Tiga Dara is an Indonesian musical/romantic comedy movie made in the 50s starring Chitra Dewi, Mieke Wijaya, and Indriati Iskak – all have become Indonesian movie legends ever since. I don’t know much about Indonesian movies but it’s safe to say that this movie is rather legendary based on the facts that it was remade several times (first in 1980s and another one is due to be released this September). Recently the movie was restored and played in mainstream cinemas across the country, and I had the chance to see it with my family.
What is it about
The movie is about three sisters living with their father and grandmother. They are called Nunung, Nana, and Nenny. Nunung, being the oldest, faces pressure from her father and grandmother because she is not married yet (very relatable isn’t it?). She was forced to meet different men and come to different social events in an attempt to find the one. One day, Nunung met a man called Toto by accident and since then Toto plays an important role in their family.
What I think about it
I have to admit that I was skeptical about watching an old movie especially since it’s still in black and white. Though I love rom-com movies, I am not that keen on today’s Indonesian movies (Except AADC hehehe). But still my mum wanted to go and I thought it would be good to support Indonesian movies.

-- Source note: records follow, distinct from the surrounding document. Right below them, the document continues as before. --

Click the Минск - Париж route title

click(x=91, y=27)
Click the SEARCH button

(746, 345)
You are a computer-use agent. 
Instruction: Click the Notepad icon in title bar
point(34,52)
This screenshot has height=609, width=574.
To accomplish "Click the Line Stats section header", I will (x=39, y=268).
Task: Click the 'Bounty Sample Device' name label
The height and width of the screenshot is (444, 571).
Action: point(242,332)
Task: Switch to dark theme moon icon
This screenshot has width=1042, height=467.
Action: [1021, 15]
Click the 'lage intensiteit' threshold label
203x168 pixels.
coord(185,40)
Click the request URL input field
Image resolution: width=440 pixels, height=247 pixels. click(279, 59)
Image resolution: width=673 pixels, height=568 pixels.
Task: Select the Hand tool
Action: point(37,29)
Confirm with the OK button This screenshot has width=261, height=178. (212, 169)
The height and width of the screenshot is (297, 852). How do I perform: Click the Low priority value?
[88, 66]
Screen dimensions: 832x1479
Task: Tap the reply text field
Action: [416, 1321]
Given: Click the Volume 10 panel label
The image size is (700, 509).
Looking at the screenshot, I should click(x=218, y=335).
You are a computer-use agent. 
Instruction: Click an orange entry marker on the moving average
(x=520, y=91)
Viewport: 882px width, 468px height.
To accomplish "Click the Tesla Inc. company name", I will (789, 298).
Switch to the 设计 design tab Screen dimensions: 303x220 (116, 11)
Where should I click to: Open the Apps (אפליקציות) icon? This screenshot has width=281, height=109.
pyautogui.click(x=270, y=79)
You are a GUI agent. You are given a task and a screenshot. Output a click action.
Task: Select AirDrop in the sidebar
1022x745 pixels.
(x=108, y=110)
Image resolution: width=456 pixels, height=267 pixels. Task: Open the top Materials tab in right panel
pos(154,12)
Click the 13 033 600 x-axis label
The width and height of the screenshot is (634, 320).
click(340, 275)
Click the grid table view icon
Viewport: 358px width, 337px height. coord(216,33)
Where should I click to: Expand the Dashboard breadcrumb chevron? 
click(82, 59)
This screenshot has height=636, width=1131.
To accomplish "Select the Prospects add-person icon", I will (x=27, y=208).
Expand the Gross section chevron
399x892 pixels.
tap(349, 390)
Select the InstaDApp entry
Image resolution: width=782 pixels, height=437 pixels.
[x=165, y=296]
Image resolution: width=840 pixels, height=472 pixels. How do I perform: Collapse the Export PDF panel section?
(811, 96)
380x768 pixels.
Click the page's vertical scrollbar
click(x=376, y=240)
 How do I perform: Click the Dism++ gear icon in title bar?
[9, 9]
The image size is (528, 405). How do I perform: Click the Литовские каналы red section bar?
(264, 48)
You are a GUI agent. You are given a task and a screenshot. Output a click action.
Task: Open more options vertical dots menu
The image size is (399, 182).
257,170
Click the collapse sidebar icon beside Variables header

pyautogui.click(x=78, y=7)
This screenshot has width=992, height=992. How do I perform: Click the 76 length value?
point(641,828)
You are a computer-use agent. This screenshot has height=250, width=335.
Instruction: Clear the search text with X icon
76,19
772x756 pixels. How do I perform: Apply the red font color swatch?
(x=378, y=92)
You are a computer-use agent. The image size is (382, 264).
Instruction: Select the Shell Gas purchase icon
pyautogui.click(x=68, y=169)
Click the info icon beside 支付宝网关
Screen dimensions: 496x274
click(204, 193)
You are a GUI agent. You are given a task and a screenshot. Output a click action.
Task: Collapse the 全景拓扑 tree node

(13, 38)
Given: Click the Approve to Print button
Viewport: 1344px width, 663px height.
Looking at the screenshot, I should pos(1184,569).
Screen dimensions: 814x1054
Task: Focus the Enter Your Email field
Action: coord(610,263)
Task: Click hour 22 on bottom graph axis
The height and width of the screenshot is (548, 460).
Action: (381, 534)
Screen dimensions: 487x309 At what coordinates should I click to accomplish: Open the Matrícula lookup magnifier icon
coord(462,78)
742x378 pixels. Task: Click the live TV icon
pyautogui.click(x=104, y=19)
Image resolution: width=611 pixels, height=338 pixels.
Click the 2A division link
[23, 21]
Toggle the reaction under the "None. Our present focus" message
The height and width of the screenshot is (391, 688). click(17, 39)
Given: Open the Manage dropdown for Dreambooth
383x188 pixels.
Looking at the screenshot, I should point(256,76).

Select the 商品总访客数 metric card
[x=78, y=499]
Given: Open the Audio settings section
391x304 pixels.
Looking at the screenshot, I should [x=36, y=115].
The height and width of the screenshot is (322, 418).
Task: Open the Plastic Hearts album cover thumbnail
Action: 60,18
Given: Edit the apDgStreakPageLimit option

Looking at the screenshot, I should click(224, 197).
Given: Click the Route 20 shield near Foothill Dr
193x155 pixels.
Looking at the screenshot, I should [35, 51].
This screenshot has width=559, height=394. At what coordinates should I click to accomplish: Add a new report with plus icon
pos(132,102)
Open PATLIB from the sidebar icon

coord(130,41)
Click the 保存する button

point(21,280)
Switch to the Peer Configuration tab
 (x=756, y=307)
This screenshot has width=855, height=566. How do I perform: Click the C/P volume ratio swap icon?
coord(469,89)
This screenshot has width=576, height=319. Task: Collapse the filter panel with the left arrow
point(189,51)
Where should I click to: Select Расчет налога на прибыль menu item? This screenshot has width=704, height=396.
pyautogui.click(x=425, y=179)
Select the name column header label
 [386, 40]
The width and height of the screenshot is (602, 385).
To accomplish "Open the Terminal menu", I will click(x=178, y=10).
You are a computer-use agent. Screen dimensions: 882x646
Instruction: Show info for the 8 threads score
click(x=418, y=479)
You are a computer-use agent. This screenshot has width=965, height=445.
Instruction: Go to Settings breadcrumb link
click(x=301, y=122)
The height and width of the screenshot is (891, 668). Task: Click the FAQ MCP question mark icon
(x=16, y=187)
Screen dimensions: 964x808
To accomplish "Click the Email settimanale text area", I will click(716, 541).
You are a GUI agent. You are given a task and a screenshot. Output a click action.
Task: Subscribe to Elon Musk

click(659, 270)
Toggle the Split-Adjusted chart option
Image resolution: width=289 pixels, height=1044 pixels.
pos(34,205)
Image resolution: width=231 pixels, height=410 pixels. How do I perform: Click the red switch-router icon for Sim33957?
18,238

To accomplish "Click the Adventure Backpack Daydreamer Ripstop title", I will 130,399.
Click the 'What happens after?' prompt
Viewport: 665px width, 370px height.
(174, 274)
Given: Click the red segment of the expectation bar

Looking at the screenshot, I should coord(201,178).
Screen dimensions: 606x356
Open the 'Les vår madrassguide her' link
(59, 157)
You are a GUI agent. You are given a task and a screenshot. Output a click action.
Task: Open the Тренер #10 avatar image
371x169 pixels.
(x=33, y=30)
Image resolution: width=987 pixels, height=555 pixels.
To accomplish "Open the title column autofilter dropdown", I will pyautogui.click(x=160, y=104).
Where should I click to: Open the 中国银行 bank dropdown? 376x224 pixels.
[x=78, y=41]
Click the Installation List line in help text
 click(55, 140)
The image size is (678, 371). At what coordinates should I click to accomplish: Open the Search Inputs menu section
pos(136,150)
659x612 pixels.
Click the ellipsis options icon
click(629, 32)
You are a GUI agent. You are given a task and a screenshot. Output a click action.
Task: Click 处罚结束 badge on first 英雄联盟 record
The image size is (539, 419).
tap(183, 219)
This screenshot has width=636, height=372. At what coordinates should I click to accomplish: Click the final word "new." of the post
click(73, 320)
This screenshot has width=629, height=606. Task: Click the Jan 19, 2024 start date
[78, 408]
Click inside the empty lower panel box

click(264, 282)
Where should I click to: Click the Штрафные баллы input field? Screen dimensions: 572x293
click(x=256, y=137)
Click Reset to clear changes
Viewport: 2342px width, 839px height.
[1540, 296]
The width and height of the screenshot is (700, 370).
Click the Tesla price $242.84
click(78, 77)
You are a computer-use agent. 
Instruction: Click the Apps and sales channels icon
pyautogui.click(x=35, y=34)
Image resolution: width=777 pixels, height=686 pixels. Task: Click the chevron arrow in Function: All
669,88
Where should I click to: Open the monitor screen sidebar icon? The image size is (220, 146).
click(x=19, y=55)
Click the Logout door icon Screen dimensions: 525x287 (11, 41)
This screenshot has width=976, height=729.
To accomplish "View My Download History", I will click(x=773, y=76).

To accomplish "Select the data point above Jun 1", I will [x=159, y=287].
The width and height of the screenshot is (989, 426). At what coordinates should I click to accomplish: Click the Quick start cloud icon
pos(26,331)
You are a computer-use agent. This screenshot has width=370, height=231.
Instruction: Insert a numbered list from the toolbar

Surprisingly the movie was successful to keep me hooked, even since the first few minutes. I love the fashion – I’m no fashion expert but who can resist 50s style dresses?, the songs and dialogue are cute, and the storyline surprisingly is still relatable until today!
In the end, I came out of the cinema feeling happy and entertained 🙂
However, I could not help but thinking, back then the society seemed to be more open and permissive than what is portrayed in today’s Indonesian media. In one of the scenes, Nana was shown dancing in a party with some guy, which pretty much very normal today, but not portrayed in mainstream media anymore. Mind you the movie was a big hit back then and as far as my research goes, I don’t find anything that condemns the movie for being “too westernized” and “too vulgar”.
For a movie that was made in the late 50s, I found it very surprising that a lot of things are still very relatable today. Now one question remains in my head; Are we going backwards or is it true that some things never change?
Ah well, no need to take my question seriously. It’s more important not to miss seeing the movie in the cinemas. I did a quick check and they are still playing in several big cinemas in Jakarta this week. Go go go!